A 7B LLM Skilled on 8K Enter Sequence Size

TLDR
We skilled a sequence of 7B LLMs named XGen-7B with commonplace dense consideration on as much as 8K sequence size for as much as 1.5T tokens. We additionally fantastic tune the fashions on public-domain tutorial knowledge. The primary take-aways are:
- On commonplace NLP benchmarks, XGen achieves comparable or higher outcomes compared with state-of-the-art open-source LLMs (e.g. MPT, Falcon, LLaMA, Redpajama, OpenLLaMA) of comparable mannequin measurement.

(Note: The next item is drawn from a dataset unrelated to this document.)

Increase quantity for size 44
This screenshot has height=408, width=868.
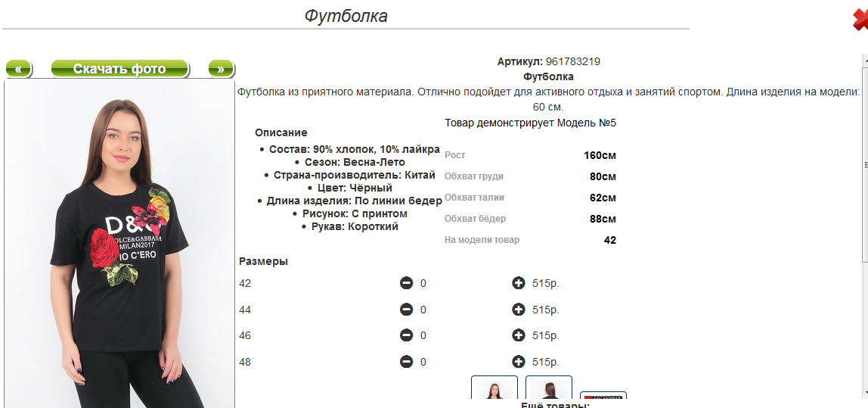(x=518, y=310)
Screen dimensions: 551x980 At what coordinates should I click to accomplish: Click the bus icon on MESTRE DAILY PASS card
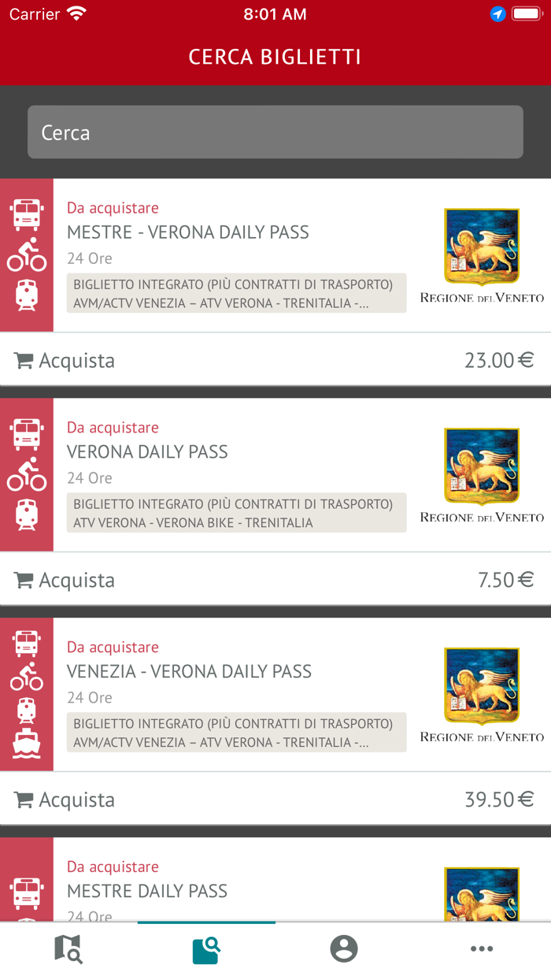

- Our focused analysis on lengthy sequence modeling benchmarks present advantages of our 8K-seq fashions over 2K- and 4K-seq fashions.
- XGen-7B archives equally robust outcomes each in textual content (e.g., MMLU, QA) and code (HumanEval) duties.

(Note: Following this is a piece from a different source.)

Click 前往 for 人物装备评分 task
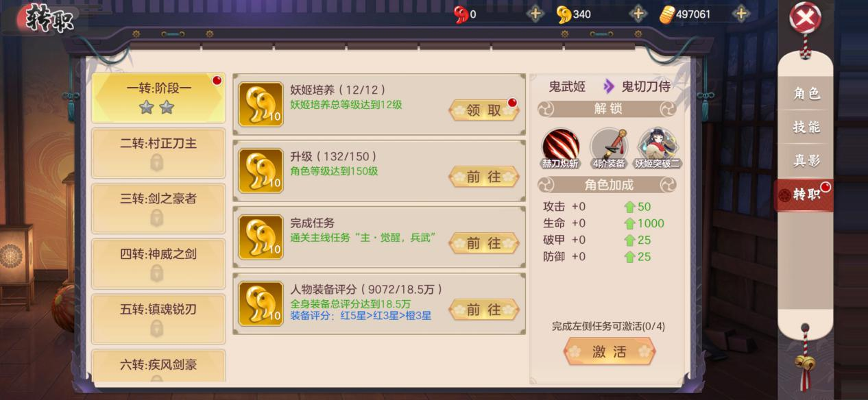Image resolution: width=868 pixels, height=400 pixels. click(x=484, y=310)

- Coaching price of $150K on 1T tokens beneath Google Cloud pricing for TPU-v4.
Codebase: https://github.com/salesforce/xGen
Mannequin Checkpoint: https://huggingface.co/Salesforce/xgen-7b-8k-base
Why XGen-7B with 8K Sequence Size
As LLMs change into ubiquitous, their purposes to lengthy sequences have been a key focus, particularly for purposes like summarizing textual content (doubtlessly interleaved with different knowledge sources like tables and pictures), writing code, and predicting protein sequences, which require the mannequin to successfully contemplate lengthy distance structural dependencies. A big context permits a pre-trained LLM to have a look at buyer knowledge (e.g., paperwork the LLM didn’t use in coaching) and responds to helpful info in search of queries.
But, most open-source LLMs (e.g., LLaMA, MPT, Falcon) have been skilled with a most of 2K token sequence size, which is a key limitation in modeling lengthy sequences. Inference time options reminiscent of ALiBi have but to be evaluated for bigger fashions (e.g. MPT-7b-StoryWriter-65k+). Latest work on mannequin scaling has proven that for a given compute finances, the most effective performances will not be essentially achieved by the most important fashions, however by smaller fashions skilled on extra knowledge (measured by variety of tokens). A smaller mannequin can be usually most popular for inference effectivity throughout serving together with on-device serving. In mild of this, we practice a sequence of 7B LLMs named XGen with commonplace dense consideration on as much as 8K sequence size for as much as 1.5T tokens. We additionally fantastic tune the XGen fashions on public-domain tutorial knowledge, creating their instruction-tuned counterparts (XGen-7B-inst).
Mannequin |
Description |
XGen-7B-4K-base |
We practice for 800B tokens with a sequence size of 2k tokens first, then for an additional 400B tokens (complete 1.2T tokens) with 4k. Launched beneath Apache-2.0. |
XGen-7B-8K-base |
Initialized with XGen-7B-4K-base and additional skilled for 300B extra tokens (complete 1.5T tokens) with 8K sequence size. Launched beneath Apache-2.0. |
XGen-7B-{4K,8K}-inst |
Supervised fantastic tuned on public area tutorial knowledge together with databricks-dolly-15k, oasst1, Baize and GPT-related datasets. Launched for analysis function solely. |
Pre-training Information
We make use of a two-stage coaching technique, the place every stage makes use of a special knowledge combination.
First stage (1.37T tokens)
Dataset title |
Efficient variety of tokens (B) |
Epochs |
Sampling prop. (%) |
RedPajama-CommonCrawl |
879.37 |
1 |
63.98 |
RedPajama-GitHub |
62.44 |
1 |
4.54 |
RedPajama-Books |
65.18 |
2.5 |
4.74 |
RedPajama-ArXiv |
63.32 |
2 |
4.61 |
RedPajama-StackExchange |
21.38 |
1 |
1.56 |
C4 from 6 CC dumps |
191.5 |
0.2 |
13.93 |
Wikipedia-English |
19.52 |
4 |
1.42 |
Wikipedia-21 different languages |
62.04 |
2 |
4.51 |
Pile_DM_Mathematics |
7.68 |
2 |
0.56 |
Apex code from 6 CC dumps |
2.09 |
1 |
0.15 |
Whole |
1374.52 |
100 |
For C4, we processed 6 Frequent Crawl dumps with C4 pipeline, and deduplicated the paperwork throughout totally different dumps by solely preserving the most recent timestamp for the paperwork with the identical URL. We skilled a linear mannequin, which classifies the C4 knowledge as a Wikipedia-like doc vs. a random doc. We then selected the highest 20% Wikipedia-like paperwork. For Wikipedia, we cowl 22 languages: bg, ca, cs, da, de, en, es, fr, hr, hu, it, nl, pl, pt, ro, ru, sl, sr, sv, uk, ja, zh, greater than LLaMA (20 languages) and MPT (English solely).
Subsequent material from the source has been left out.